RAM Requirements: The Most Important Spec

RAM is the dominant factor in OpenClaw performance. As DigitalOcean’s OpenClaw deployment guide explains, when you under-spec memory you don’t get slow performance — you get “JavaScript heap out of memory” crashes and failed installations.
OpenClaw runs on Node.js, which uses the V8 JavaScript engine with a default heap memory limit of around 1.5–2GB on 64-bit systems.
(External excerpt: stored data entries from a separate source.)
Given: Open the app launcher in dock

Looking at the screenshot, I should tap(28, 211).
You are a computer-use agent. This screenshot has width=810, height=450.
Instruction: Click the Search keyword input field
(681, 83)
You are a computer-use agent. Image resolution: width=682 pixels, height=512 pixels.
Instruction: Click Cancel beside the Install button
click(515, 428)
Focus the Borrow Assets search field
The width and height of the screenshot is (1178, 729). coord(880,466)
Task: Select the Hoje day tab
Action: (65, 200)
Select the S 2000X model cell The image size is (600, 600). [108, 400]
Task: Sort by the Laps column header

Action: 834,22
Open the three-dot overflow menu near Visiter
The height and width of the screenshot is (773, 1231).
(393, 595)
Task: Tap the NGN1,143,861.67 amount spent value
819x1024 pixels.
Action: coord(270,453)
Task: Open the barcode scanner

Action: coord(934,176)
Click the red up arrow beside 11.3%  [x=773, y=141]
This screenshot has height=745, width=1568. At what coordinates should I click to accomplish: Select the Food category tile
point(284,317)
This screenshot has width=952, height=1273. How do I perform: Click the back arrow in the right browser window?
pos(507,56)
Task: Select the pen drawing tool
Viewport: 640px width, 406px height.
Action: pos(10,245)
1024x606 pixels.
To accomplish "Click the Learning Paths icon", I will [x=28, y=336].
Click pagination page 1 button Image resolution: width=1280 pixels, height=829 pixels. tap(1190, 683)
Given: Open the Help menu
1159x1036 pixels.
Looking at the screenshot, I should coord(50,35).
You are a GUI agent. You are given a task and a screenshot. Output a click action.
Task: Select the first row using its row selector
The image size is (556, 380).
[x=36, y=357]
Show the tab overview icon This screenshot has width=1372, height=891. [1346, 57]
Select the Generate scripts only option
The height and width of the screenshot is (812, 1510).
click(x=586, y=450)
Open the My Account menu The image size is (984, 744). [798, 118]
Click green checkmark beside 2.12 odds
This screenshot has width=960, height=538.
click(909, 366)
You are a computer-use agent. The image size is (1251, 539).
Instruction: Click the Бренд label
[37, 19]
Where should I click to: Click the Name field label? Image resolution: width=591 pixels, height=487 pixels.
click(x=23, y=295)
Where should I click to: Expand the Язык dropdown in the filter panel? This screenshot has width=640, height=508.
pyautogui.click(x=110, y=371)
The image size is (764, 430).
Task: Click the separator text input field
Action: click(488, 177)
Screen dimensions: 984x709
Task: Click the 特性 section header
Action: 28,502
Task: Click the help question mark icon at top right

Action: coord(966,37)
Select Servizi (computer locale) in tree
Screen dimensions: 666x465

Exceed that ceiling and the gateway crashes instantly, not gradually.
RAM tiers at a glance:
| RAM | Experience | Best For |
|---|---|---|
| 1GB | Frustrating — crashes during installation | Testing only, not recommended |
| 2GB | Stable for basic use | Single-channel gateway (one bot), text workflows, API-connected mode |
| 4GB | Comfortable for real workflows | Multi-channel, browser automation, parallel agents |
| 16GB | Minimum for local AI models | Running Llama 3 8B or equivalent locally |
| 32GB | Recommended for local models | Larger context windows, 13B parameter models, smooth local inference |
| 64GB+ | High-end local model use | 70B+ parameter models, team deployments |
The official OpenClaw documentation lists 1GB as the technical minimum, but in practice this is only good for a 15-minute evaluation. The real minimum for productive use is 2GB, and the comfortable production tier is 4GB for gateway mode or 16–32GB for local model mode.
Full System Requirements

Official OpenClaw requirements (gateway/API mode)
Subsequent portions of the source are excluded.